> [ACTION ITEM]: Update the items starting at the line that contains "The height and width of the screenshot is (800, 1600)." and ending at the last line of the items, replacing "Describe" with "Explain" and leaving everything else the same. Give only those lines.

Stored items
== Segment start ==

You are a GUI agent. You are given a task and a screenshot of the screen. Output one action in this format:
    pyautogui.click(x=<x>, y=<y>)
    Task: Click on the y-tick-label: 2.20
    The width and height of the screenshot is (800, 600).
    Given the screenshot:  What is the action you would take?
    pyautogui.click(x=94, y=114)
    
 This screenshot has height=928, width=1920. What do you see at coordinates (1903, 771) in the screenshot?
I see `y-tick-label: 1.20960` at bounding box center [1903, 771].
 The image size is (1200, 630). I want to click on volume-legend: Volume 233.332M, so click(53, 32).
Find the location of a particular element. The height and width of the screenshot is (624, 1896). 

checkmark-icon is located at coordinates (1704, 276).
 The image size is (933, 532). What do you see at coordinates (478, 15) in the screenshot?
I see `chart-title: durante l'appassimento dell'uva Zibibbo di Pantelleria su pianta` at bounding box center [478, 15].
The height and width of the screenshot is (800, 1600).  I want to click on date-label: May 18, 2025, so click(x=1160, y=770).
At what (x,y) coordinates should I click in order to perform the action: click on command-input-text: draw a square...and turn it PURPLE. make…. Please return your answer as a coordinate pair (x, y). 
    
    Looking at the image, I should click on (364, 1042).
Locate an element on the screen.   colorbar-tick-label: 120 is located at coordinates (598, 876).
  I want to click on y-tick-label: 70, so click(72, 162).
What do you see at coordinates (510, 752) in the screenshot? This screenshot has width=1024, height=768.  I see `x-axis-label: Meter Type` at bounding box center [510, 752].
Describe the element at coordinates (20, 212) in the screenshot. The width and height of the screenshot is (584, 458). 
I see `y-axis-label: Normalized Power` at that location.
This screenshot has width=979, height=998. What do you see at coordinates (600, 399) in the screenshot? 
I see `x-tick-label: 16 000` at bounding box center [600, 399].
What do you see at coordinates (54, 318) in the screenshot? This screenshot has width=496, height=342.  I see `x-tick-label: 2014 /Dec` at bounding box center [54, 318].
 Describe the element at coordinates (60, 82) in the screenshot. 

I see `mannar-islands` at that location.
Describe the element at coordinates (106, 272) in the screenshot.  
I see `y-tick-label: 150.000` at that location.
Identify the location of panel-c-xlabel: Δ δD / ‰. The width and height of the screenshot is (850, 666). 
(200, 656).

== Segment end ==

> [RESULT OF THIS EXERCISE]:
The height and width of the screenshot is (800, 1600).  I want to click on date-label: May 18, 2025, so click(x=1160, y=770).
At what (x,y) coordinates should I click in order to perform the action: click on command-input-text: draw a square...and turn it PURPLE. make…. Please return your answer as a coordinate pair (x, y). 
    
    Looking at the image, I should click on (364, 1042).
Locate an element on the screen.   colorbar-tick-label: 120 is located at coordinates (598, 876).
  I want to click on y-tick-label: 70, so click(72, 162).
What do you see at coordinates (510, 752) in the screenshot? This screenshot has width=1024, height=768.  I see `x-axis-label: Meter Type` at bounding box center [510, 752].
Explain the element at coordinates (20, 212) in the screenshot. The width and height of the screenshot is (584, 458). 
I see `y-axis-label: Normalized Power` at that location.
This screenshot has width=979, height=998. What do you see at coordinates (600, 399) in the screenshot? 
I see `x-tick-label: 16 000` at bounding box center [600, 399].
What do you see at coordinates (54, 318) in the screenshot? This screenshot has width=496, height=342.  I see `x-tick-label: 2014 /Dec` at bounding box center [54, 318].
 Explain the element at coordinates (60, 82) in the screenshot. 

I see `mannar-islands` at that location.
Explain the element at coordinates (106, 272) in the screenshot.  
I see `y-tick-label: 150.000` at that location.
Identify the location of panel-c-xlabel: Δ δD / ‰. The width and height of the screenshot is (850, 666). 
(200, 656).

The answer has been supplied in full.